Almost all cancer patients treated with monoclonal antibodies that target epidermal growth factor receptors (EGFR) will have some degree of hypomagnesaemia, research suggests.

Previous retrospective studies had shown severe magnesium loss (grades 3 and 4 hypomagnesaemia) in a small proportion of patients given anti-EGFR drugs. Magnesium loss can cause dizziness, weakness, cardiac abnormalities and generalised convulsions.

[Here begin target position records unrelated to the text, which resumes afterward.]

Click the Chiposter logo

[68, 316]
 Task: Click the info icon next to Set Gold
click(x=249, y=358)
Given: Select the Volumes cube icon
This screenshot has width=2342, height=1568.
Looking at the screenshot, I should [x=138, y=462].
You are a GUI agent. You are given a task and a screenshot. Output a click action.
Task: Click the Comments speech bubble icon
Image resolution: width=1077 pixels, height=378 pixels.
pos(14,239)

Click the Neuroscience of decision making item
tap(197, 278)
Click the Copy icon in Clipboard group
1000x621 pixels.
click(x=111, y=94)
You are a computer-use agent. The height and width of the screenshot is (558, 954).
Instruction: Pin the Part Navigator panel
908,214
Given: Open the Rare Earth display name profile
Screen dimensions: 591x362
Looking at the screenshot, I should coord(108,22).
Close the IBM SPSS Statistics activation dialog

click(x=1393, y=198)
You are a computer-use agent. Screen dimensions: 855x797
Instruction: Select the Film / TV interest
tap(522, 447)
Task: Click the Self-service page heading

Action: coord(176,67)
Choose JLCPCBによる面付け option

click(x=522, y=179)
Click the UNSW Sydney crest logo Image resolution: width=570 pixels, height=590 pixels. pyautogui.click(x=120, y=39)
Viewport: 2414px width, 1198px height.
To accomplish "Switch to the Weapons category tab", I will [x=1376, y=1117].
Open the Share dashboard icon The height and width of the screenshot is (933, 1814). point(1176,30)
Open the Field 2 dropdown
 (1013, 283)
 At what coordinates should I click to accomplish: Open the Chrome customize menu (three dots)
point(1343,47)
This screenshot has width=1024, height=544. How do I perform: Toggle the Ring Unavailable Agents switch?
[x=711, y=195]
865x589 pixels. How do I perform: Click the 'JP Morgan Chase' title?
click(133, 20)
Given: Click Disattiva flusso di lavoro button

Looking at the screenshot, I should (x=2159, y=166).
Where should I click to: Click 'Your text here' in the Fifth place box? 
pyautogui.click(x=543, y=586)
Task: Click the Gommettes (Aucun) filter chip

Sabine Tejpar, of the University Hospital Gasthuisberg, Leuven, and colleagues measured the degree of hypomagnesaemia in 98 patients with metastatic colorectal cancer treated with EGFR-targeting antibodies with or without combined chemotherapy. All but three (97 per cent) of the patients had decreased serum magnesium concentrations during treatment compared with baseline measures (mean serum magnesium slope –0.00157 mmol/L/day, 95 per cent confidence interval –0.00191 to –0.00123) and this change was lower than that seen in the control group not receiving antibody treatment (0.00014 mmol/L/day, –0.00026 to 0.00055).

The authors conclude: “Careful monitoring of serum magnesium is warranted during the duration of treatment because symptoms of hypomagnesaemia can easily remain unrecognised.” (Lancet Oncology 2007;8:387.)